However here is a very good article by Adam Roberts on Matrix R. Now Roberts is a highly intelligent individual, author of several excellent books including Salt, which I think is an unusually good bit of political SF. I always read his online columns.
This is an open minded review. What he argues is that the form exemplifies the content. Here is a flavour:
when compared with the climax of the first movie, this adventure, its vicissitudes ... appear on the screen in an almost desultory fashion. The whole action sequence is then interrupted by a lengthy, slow-paced dialogue between Neo and the Architect in which concepts and language of rebarbative difficulty are exchanged, draining away narrative momentum further. But this, I think, is a deliberate device: by shifting the climax of this movie back towards the narrative midpoint the Wachowski brothers articulate in cinematic terms the experience of existing post-climactically.
In other words
So frequently repeated is this trope of expectation-excitement-disillusionment that is dominates the form and mood of the whole picture. In other words disillusionment is precisely what The Matrix dramatises: ... Indeed, the Wachowski's boldest aesthetic experiment is to try and represent disillusionment, anti-climax, in the idiom of the climax-addicted form of Hollywood action-blockbuster.

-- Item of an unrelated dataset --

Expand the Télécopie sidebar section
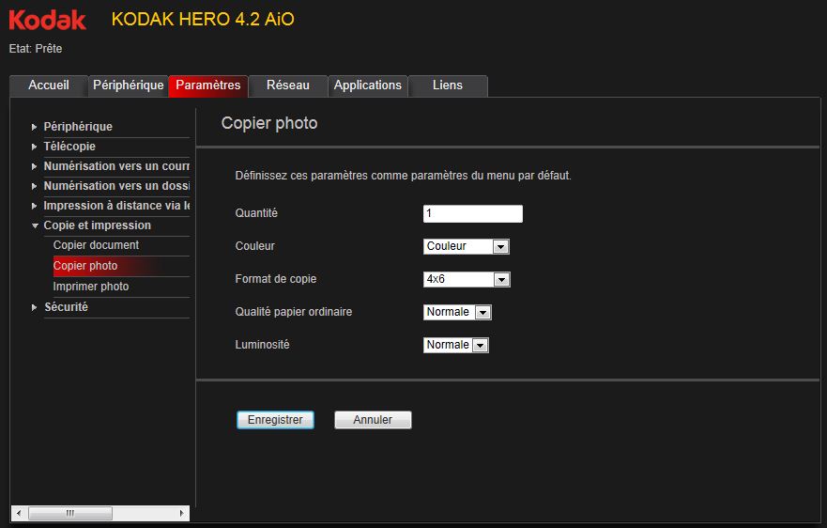 pos(35,147)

I don't buy it, but it is a generous and creative way to read the film. Towards the end of his review Roberts mentions (for obvious reasons) Nietzsche's concept of eternal recurrence. Just as Nietzsche enjoined us to embrace the mind-numbing tedium of enternal recurrence, and by consenting to it become empowered, so Roberts urges us to embrace the disappointment of this film, and reclaim it as an artistic experience in its own right.
This is exactly how I watch Tarkovsky movies, so perhaps he's on to something.
And - god I am going on aren't I? - If we get something out of a film, does it matter whether it was put in there on purpose?